(Records for processing)

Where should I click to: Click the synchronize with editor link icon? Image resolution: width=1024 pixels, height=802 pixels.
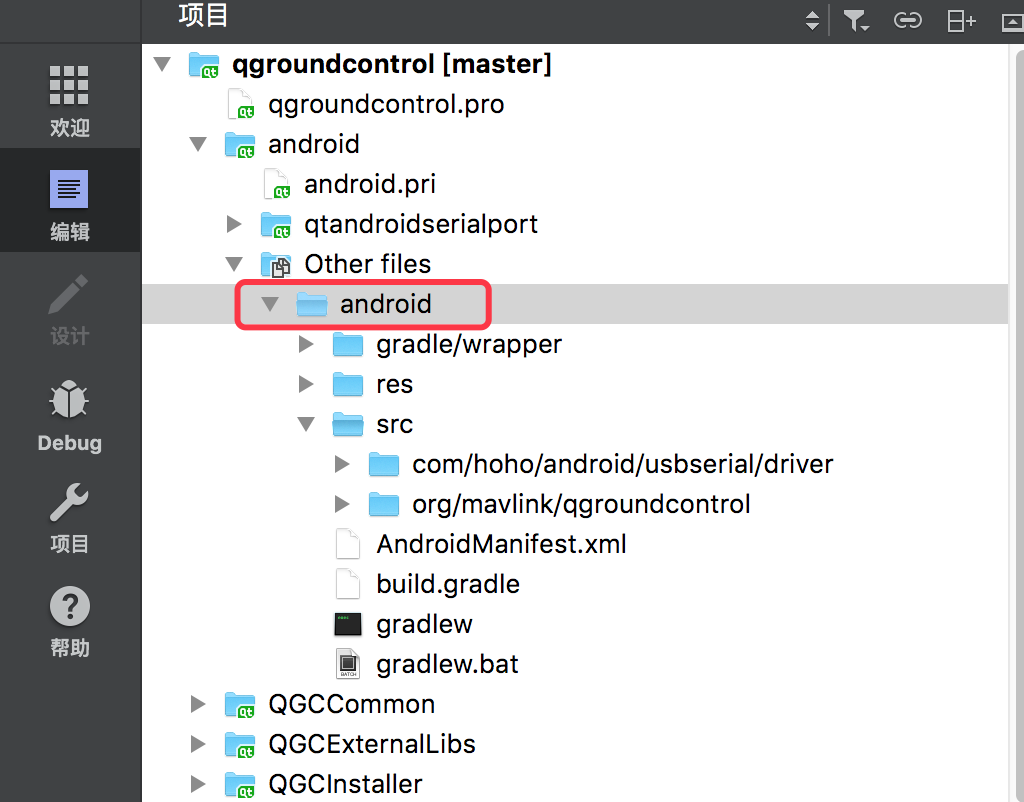908,21
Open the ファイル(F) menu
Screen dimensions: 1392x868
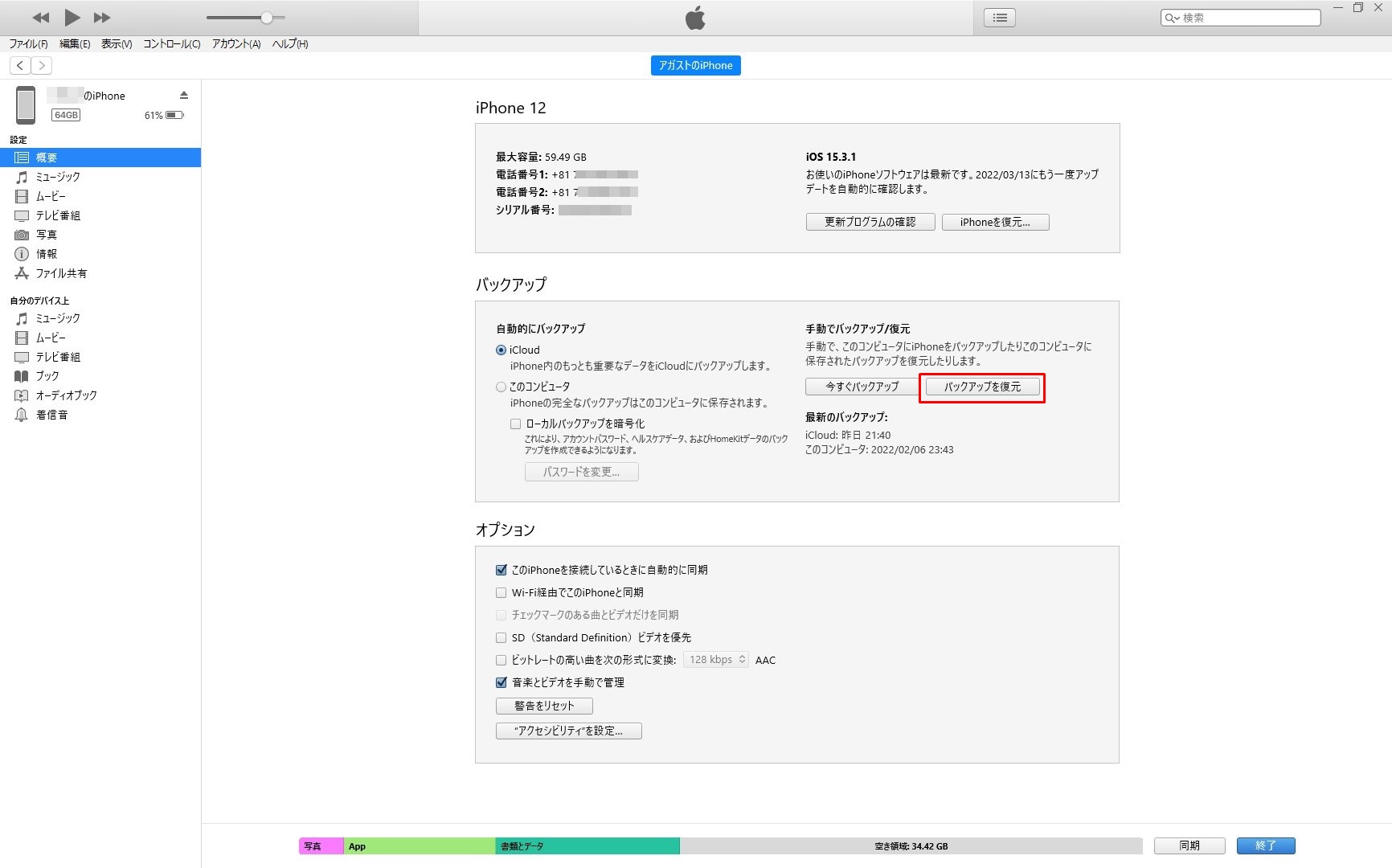pos(28,43)
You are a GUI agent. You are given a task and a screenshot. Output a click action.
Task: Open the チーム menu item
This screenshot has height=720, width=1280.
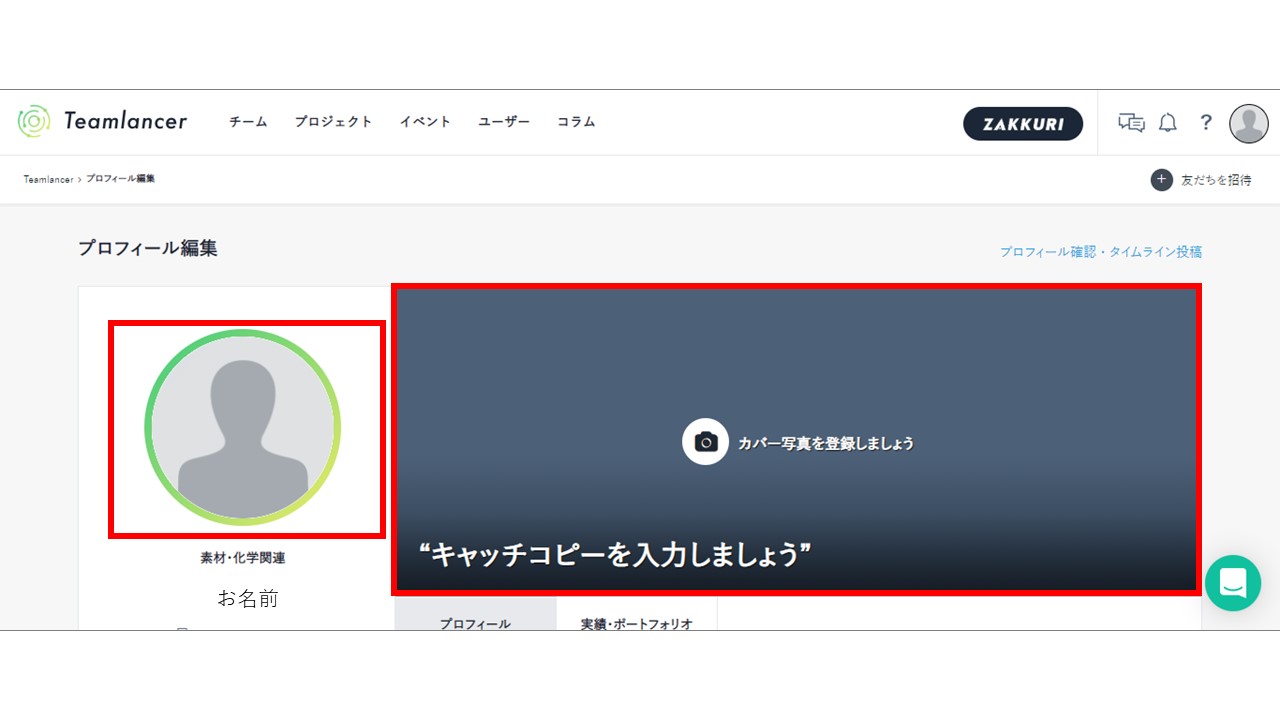pyautogui.click(x=248, y=122)
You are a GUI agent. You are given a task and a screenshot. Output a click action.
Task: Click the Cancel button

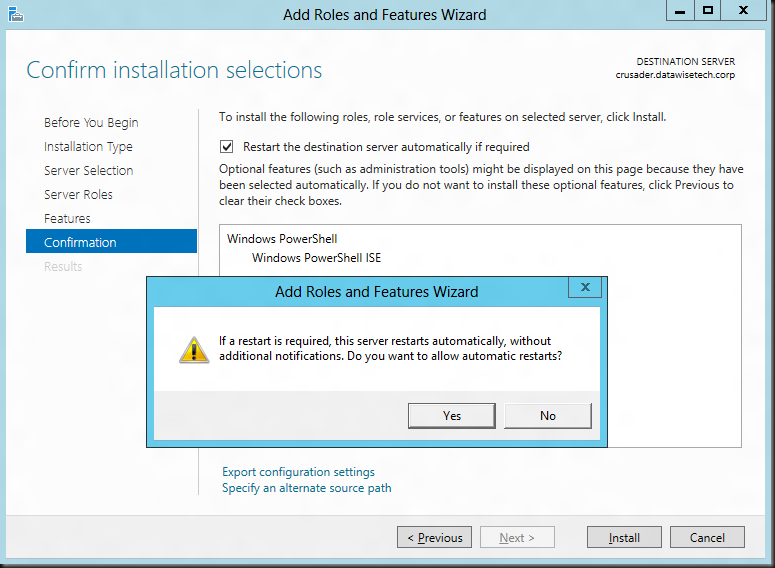707,537
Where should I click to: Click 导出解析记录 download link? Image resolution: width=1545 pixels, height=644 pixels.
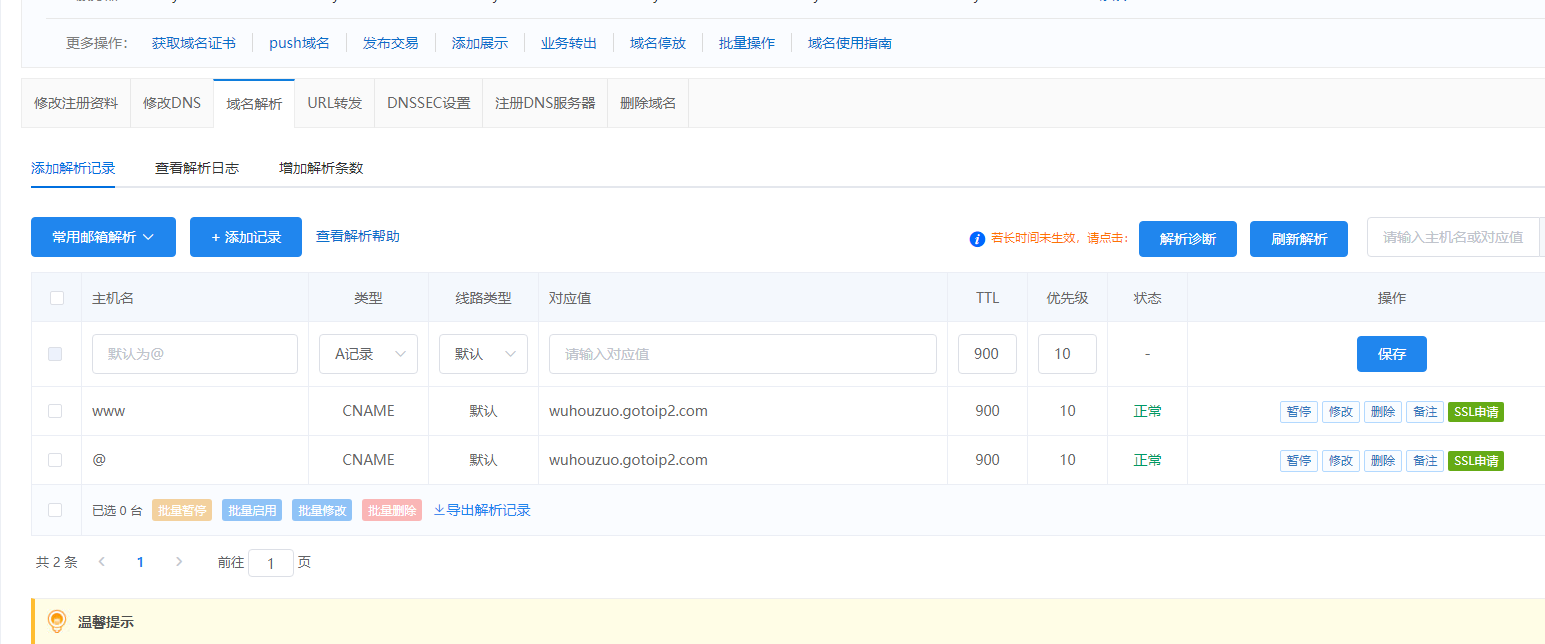click(482, 510)
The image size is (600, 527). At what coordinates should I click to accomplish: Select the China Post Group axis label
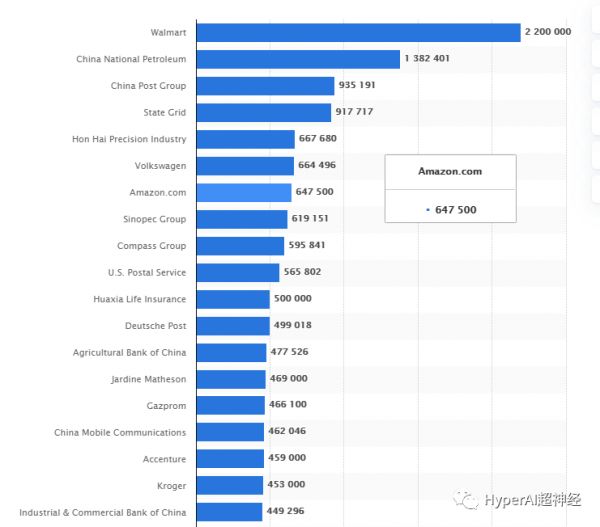point(148,86)
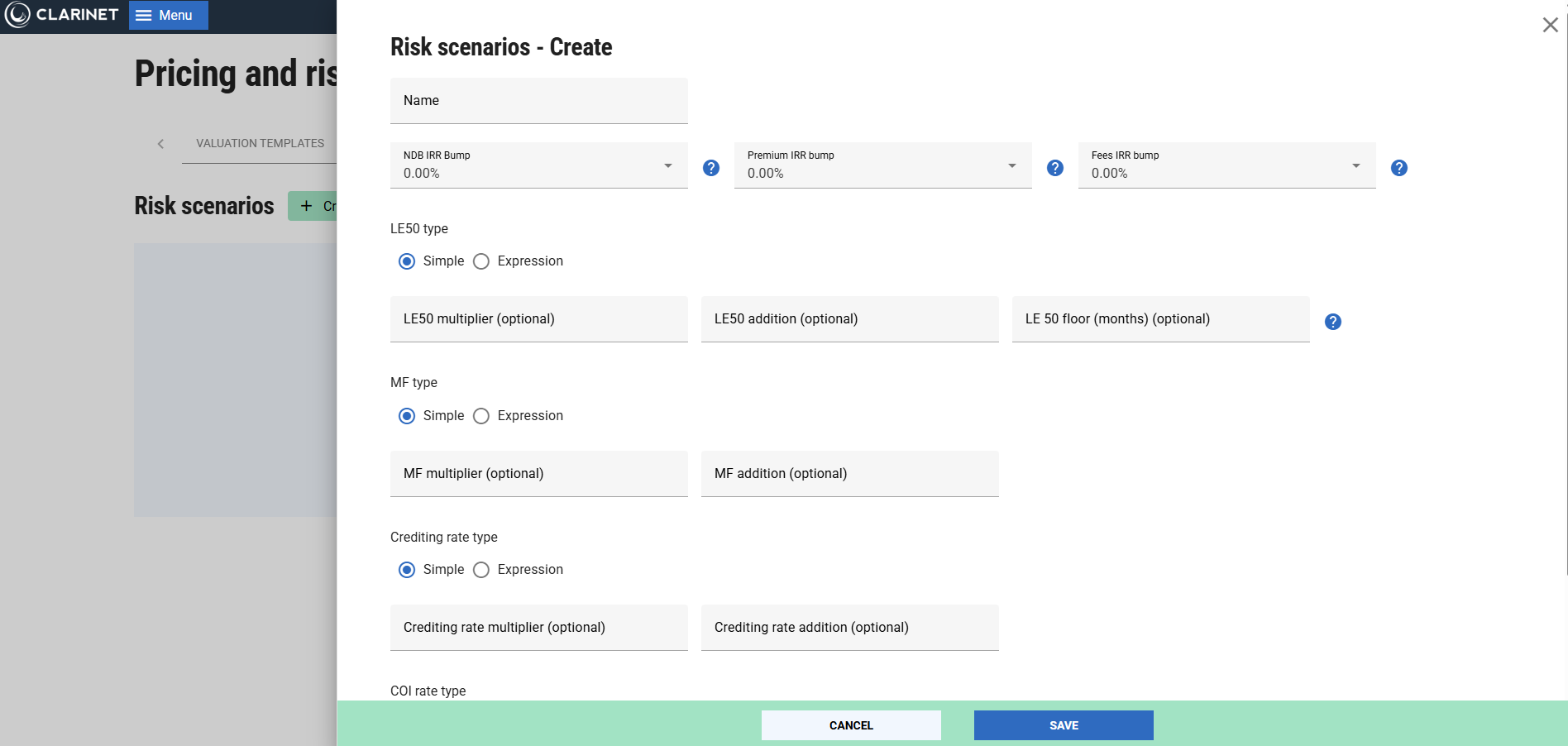Choose Expression for Crediting rate type

[x=481, y=570]
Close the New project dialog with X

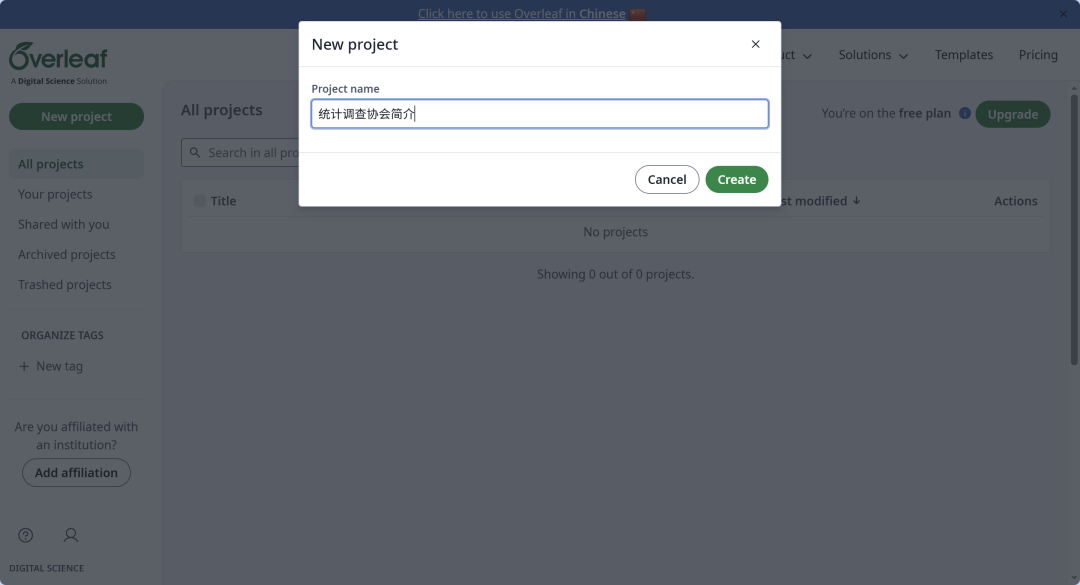[756, 44]
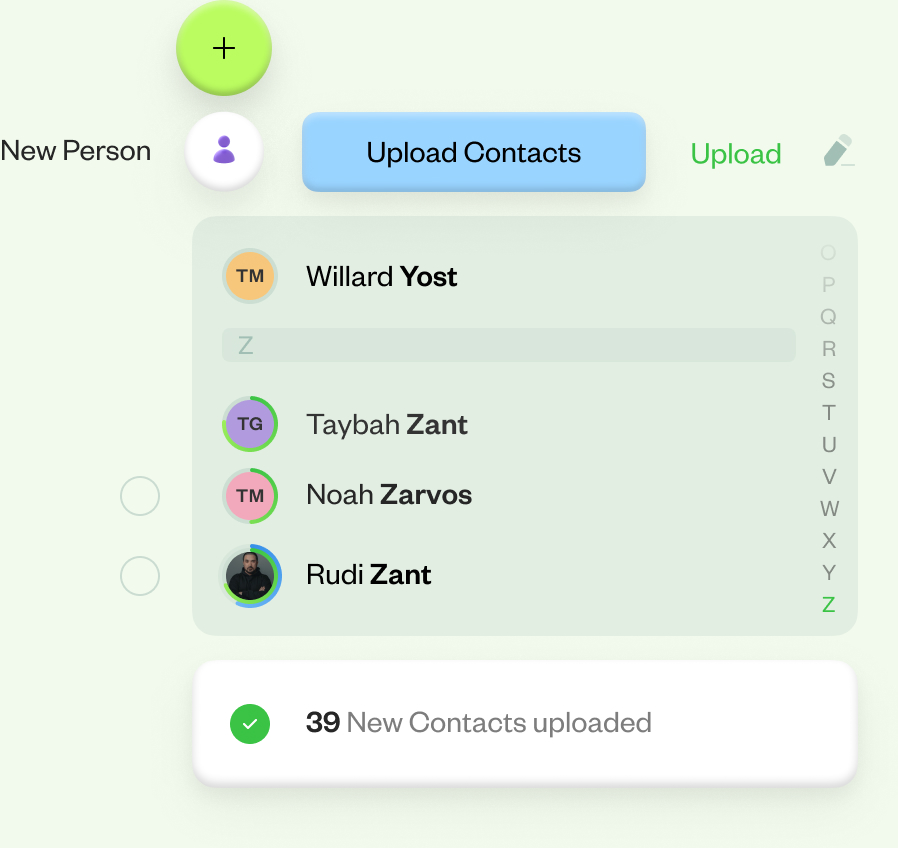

(End Records for processing)

## What you will do
Where a line above holds the word "Open", copy it.

## Reply
Open the ファイル(F) menu
Task: Open the チーム menu item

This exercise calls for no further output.